_SUPPLIED ENTRIES_
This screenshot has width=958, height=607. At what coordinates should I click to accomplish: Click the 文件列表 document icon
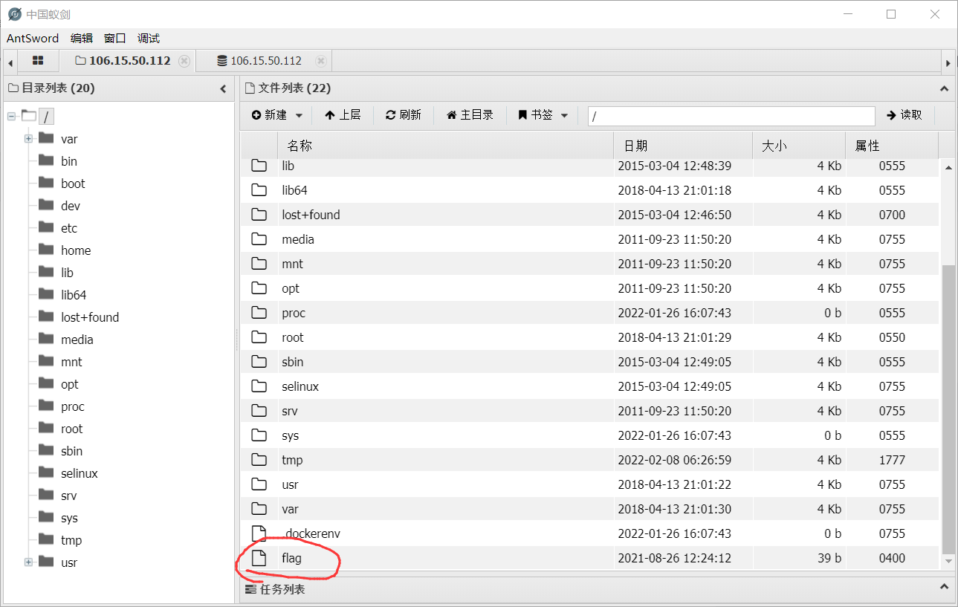[x=248, y=88]
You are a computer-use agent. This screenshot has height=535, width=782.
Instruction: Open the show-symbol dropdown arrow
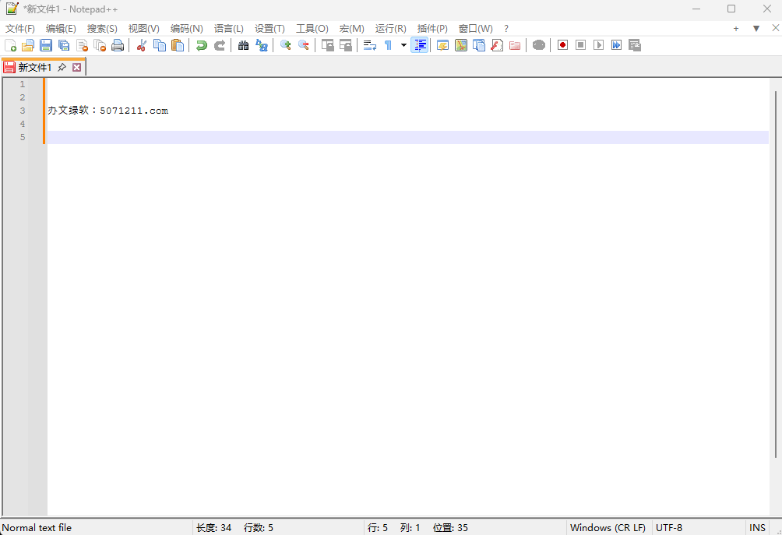[403, 45]
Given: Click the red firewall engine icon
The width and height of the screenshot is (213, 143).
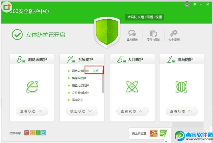Looking at the screenshot, I should [27, 133].
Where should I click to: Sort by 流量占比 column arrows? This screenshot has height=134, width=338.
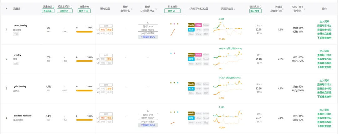tap(54, 6)
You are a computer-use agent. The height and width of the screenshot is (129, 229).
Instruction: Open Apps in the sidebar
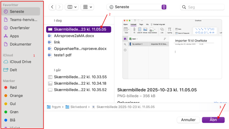14,36
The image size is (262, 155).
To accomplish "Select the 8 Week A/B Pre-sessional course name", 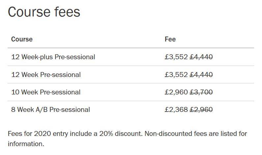I will click(x=50, y=110).
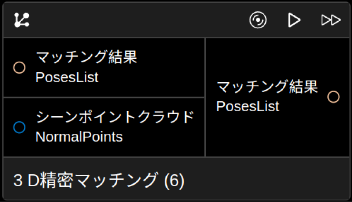Click empty space right of NormalPoints text
This screenshot has width=352, height=202.
[165, 138]
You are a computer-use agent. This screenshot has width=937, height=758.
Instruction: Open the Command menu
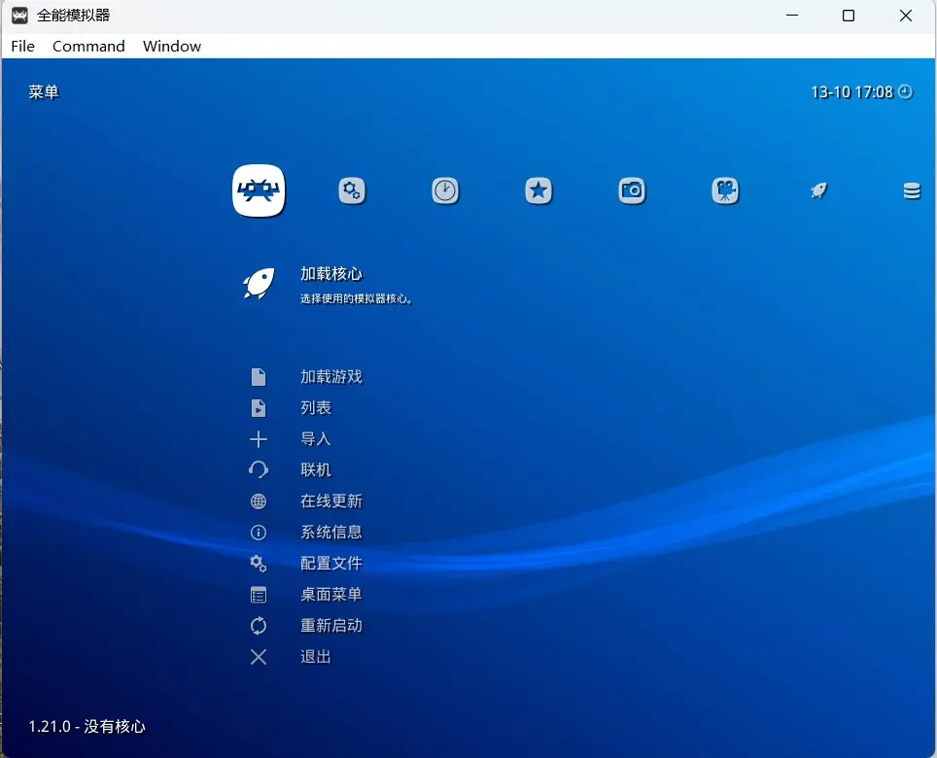point(88,46)
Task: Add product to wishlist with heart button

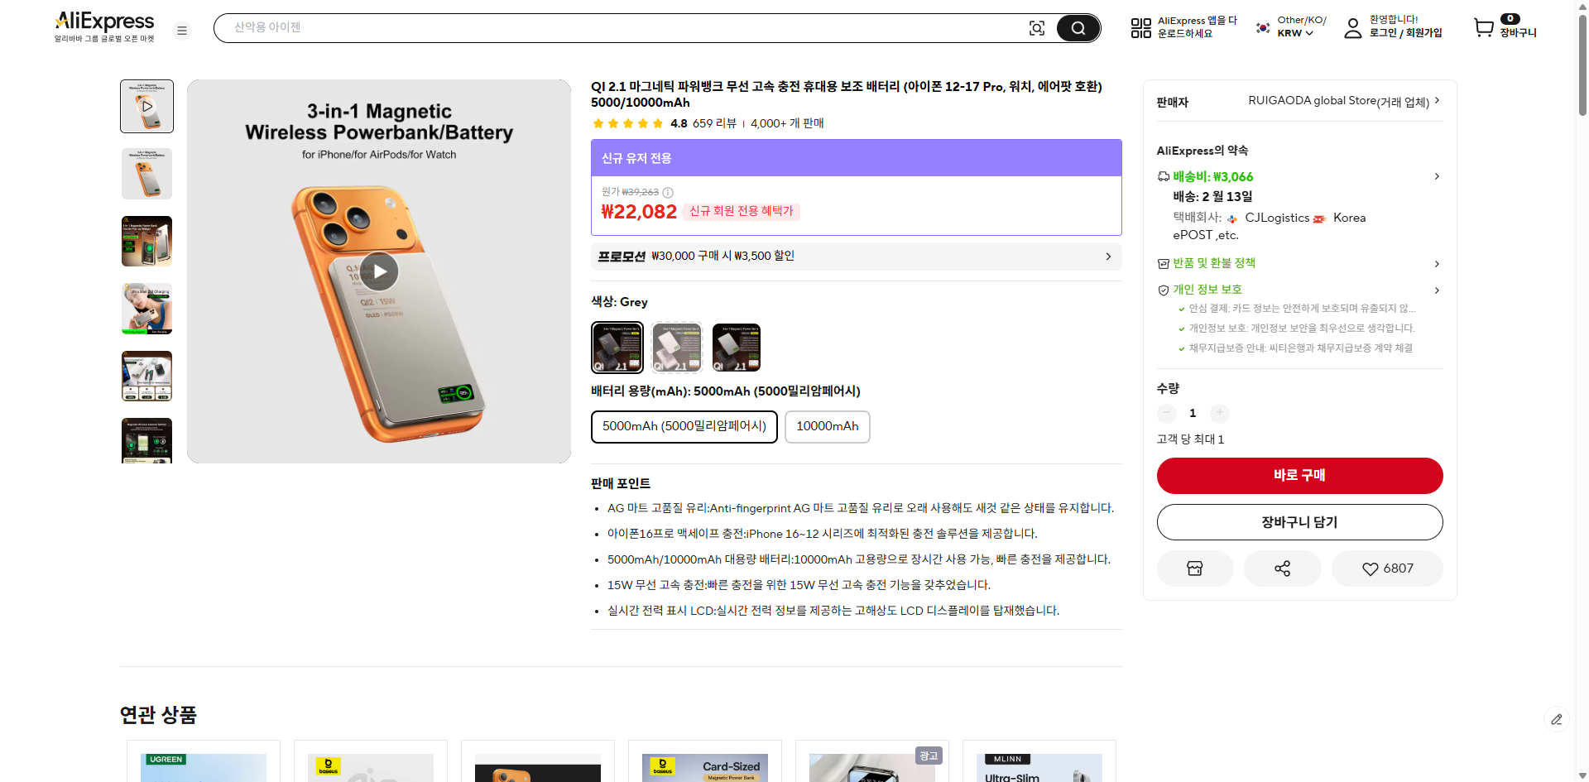Action: click(1387, 569)
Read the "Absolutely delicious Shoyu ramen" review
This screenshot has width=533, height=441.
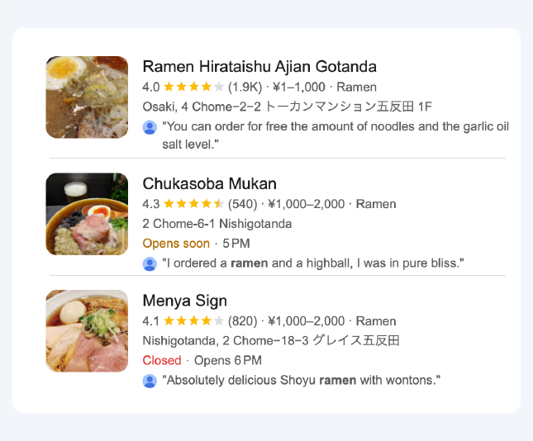coord(302,381)
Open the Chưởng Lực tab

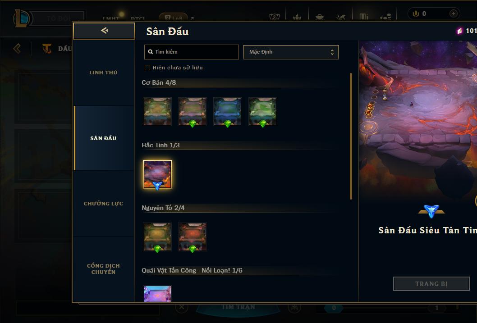[103, 204]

_DIRECTIONS_
Whenever the string "agent" shows up in a line above, copy that line.

_THE COMPLETED TASK_
You are a computer-use agent. This screenshot has height=535, width=782.
You are a computer-use agent. The height and width of the screenshot is (129, 229).
You are a computer-use agent. This screenshot has width=937, height=758.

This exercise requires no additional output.